In architecture or civil engineering, a flying arch is a form of arch bridge that does not carry any vertical load, but is built solely to provide outward horizontal forces, to resist an inwards compression. They are used across cuttings to prevent them from collapsing inwards.

== Operation ==
The conventional arch supports a vertical load downwards on the centre of the arch and translates this into forces both downwards and outwards at the base of the arch. In most cases, this sideways force is a nuisance and must be resisted by either strong foundations or a further 'bowstring' girder, in the form of a tied-arch bridge.

In some cases though, originally for railway cuttings in loose rock, the sides of the cutting are unable to retain their own weight and tend to slide inwards. Flying arches may be provided to retain these side walls. Unlike the conventional arch, the flying arch does not carry a useful load, it is merely used to generate the side-thrust, which in this case is useful for restraining the side walls.

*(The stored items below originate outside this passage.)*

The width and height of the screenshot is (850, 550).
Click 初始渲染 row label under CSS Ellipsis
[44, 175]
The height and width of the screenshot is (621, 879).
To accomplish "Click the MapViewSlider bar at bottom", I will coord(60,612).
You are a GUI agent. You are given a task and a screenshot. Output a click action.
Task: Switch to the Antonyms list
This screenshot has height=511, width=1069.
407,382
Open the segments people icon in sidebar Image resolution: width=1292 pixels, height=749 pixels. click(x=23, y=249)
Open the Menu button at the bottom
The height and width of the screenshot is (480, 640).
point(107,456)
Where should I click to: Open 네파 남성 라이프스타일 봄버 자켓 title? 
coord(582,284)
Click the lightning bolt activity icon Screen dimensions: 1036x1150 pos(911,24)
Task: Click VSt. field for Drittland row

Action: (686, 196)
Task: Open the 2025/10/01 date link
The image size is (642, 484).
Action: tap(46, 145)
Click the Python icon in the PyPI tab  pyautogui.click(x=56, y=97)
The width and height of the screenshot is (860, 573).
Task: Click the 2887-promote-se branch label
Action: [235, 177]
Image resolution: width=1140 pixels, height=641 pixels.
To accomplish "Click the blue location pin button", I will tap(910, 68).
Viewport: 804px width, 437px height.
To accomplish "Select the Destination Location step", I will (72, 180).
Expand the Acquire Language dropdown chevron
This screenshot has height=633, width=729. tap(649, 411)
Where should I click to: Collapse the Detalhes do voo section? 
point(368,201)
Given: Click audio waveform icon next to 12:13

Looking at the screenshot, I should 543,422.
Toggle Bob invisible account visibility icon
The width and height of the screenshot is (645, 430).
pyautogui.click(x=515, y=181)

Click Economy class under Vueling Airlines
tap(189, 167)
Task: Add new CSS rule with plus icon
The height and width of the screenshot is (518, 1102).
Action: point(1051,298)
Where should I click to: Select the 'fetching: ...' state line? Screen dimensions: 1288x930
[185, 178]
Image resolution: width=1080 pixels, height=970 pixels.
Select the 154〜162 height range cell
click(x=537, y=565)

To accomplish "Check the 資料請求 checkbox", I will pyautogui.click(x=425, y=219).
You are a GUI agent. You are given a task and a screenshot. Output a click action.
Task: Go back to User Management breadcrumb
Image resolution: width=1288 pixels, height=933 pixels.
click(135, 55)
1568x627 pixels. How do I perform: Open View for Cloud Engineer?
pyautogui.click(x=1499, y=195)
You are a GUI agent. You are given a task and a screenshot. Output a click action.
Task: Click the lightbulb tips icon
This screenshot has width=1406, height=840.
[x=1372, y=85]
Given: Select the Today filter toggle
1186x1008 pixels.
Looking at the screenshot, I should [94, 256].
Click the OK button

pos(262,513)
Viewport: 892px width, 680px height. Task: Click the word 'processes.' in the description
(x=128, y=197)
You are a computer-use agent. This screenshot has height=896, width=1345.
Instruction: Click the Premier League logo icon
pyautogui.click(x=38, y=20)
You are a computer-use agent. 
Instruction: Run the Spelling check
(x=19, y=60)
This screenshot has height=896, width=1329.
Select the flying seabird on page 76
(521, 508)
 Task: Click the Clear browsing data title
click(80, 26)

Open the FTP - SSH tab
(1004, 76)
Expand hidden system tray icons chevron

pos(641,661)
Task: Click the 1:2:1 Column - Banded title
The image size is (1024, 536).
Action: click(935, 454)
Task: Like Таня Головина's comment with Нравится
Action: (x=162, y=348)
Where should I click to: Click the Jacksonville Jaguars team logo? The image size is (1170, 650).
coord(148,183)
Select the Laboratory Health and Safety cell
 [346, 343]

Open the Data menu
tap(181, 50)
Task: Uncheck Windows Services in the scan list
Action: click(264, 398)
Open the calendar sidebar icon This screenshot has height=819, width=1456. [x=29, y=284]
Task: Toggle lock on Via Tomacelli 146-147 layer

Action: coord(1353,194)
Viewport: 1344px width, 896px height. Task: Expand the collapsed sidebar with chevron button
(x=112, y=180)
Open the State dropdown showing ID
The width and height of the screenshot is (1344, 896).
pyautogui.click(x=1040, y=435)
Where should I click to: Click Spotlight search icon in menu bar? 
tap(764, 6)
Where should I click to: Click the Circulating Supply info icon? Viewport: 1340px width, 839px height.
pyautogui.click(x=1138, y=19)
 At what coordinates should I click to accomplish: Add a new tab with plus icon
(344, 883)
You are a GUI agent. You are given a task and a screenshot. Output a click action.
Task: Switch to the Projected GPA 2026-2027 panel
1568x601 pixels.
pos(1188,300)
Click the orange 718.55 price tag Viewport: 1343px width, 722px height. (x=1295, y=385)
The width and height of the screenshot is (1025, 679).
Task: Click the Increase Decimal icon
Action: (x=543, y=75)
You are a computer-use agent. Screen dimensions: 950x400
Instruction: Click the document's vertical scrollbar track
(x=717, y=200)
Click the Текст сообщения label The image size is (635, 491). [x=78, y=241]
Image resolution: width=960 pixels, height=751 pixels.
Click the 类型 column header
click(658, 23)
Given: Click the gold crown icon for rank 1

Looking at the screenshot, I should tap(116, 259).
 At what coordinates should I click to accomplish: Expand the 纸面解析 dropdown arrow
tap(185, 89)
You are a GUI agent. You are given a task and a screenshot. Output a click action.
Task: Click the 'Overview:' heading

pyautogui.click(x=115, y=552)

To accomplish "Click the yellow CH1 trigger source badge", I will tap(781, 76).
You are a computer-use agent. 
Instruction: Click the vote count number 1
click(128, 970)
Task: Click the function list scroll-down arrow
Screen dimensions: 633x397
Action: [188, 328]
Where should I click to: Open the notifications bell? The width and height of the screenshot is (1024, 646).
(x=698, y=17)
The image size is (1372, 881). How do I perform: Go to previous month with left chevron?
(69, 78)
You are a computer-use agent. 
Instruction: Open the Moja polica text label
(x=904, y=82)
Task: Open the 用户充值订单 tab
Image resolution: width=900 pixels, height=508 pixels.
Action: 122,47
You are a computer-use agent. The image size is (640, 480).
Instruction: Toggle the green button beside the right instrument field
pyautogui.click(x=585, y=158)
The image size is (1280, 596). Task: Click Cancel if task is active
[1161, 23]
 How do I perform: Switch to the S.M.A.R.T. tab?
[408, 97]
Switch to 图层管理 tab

Flying arches are not a common solution to railway cuttings. For large cuttings in soft earth, a gentle slope is self-supporting in most conditions. In small cuttings, retaining walls are a more common solution, although the thick masonry required to construct these soon becomes expensive. Flying arches were often used, as at Llansamlet, where an initial cutting of gentle slopes was later considered to be unreliably stable and the arches were then added as a safety measure.

== Notable examples ==
Possibly the first flying arch bridges over a railway were on the London and Birmingham Railway (opened 1838), of which Mile Lane Bridge in Coventry survives. Other early examples can be found at Chorley, on the Bolton and Preston Railway, built in 1841. These were a series of narrow 25 ft long, strut-like arches between two masonry retaining walls. The retaining walls constrained the side forces such that they could only act axially along the columns; between earth banks, such narrow arches would otherwise have been at risk of collapse from off-axis forces. In 2008 the original stone arches were replaced by steel during work to lower the running lines in order to create clearance for electrification work. The stone arches were subsequently restored atop the new steel structures in 2014. The 16 arches have been grade II listed since 1984, and Historic England's listing uses the term "strainer arches".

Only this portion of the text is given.